Andrew O'Hehir and America's Post 9/11 Deal with the Devil






In America after 9/11, we made a deal with the devil, or with Dick Cheney, which is much the same thing. We agreed to give up most of our enumerated rights and civil liberties (except for the sacrosanct Second Amendment, of course) in exchange for a lot of hyper-patriotic tough talk, the promise of “security” and the freedom to go on sitting on our asses and consuming whatever the hell we wanted to. Don’t look the other way and tell me that you signed a petition or voted for John Kerry or whatever. The fact is that whatever dignified private opinions you and I may hold, we did not do enough to stop it, and our constitutional rights are now deemed to be partial or provisional rather than absolute, do not necessarily apply to everyone, and can be revoked by the government at any time. 

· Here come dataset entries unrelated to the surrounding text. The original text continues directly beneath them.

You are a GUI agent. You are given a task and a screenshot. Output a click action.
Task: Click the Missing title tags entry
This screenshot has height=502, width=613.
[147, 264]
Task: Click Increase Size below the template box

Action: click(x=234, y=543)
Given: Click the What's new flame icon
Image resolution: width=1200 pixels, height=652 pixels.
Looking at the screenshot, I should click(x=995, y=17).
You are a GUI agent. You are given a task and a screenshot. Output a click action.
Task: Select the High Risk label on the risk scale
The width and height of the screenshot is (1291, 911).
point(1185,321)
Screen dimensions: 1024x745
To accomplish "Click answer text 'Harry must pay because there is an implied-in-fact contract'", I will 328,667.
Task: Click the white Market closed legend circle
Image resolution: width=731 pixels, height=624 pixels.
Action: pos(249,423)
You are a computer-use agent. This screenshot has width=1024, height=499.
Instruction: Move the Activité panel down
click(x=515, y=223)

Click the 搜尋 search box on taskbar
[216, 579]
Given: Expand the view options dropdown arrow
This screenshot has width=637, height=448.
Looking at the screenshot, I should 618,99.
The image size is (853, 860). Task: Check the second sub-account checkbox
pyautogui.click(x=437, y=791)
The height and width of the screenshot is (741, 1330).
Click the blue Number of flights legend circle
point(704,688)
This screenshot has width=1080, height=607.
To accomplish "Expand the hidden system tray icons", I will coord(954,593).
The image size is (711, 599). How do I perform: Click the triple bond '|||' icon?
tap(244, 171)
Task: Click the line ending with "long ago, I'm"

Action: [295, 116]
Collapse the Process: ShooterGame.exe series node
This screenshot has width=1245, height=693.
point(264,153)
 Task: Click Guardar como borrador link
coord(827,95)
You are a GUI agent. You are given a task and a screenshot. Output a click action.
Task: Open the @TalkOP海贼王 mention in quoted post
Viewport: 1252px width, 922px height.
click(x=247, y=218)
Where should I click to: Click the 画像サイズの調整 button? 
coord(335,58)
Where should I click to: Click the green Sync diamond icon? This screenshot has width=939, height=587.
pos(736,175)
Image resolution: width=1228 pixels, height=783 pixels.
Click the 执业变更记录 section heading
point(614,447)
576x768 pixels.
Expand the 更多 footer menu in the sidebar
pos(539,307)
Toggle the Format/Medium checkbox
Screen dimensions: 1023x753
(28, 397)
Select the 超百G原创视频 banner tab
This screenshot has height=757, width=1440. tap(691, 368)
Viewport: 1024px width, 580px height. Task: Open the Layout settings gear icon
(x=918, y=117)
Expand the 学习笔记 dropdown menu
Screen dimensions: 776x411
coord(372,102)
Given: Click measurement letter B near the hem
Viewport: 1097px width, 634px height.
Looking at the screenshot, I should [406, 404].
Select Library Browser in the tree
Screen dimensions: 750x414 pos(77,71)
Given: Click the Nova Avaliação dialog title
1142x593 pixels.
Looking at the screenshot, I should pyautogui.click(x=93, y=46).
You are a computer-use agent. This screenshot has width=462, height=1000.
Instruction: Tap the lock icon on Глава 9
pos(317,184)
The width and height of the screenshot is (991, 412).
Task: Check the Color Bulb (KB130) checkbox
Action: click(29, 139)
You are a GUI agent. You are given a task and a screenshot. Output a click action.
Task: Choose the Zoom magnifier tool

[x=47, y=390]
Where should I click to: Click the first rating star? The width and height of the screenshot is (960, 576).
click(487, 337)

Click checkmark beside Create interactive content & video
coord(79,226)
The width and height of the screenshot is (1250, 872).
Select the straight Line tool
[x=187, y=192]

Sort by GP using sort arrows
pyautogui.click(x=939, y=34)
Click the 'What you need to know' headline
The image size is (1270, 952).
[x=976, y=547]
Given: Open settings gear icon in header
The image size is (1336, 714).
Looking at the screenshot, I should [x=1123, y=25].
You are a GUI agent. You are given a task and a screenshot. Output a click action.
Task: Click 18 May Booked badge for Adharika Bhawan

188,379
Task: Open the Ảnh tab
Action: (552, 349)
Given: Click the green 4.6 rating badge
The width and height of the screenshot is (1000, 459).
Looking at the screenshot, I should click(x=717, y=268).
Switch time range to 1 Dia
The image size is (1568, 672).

The supposed tradeoff for that sacrifice was that we would be protected, at least for a while, from the political violence and terrorism and low-level warfare that is nearly an everyday occurrence in many parts of the world. According to the Afghan government, for example, a NATO air attack on April 6 killed 17 civilians in Kunar province, 12 of them children. We’ve heard almost nothing about that on this side of the world, partly because the United States military has not yet admitted that it even happened. But it’s not entirely fair to suggest that Americans think one kid killed by a bomb in Boston is worth more than 12 kids killed in Afghanistan. It’s more that we live in a profoundly asymmetrical world, and the dead child in Boston is surprising in a way any number of dead children in Afghanistan, horrifyingly enough, are not. He lived in a protected zone, after all, a place that was supposed to be sealed off from history, isolated from the blood and turmoil of the world. But of course that was a lie.

The graphic of a deal with the devil is a still shot from Charles Braverman's documentary of the Beatles, "Condensed Cream of the Beatles."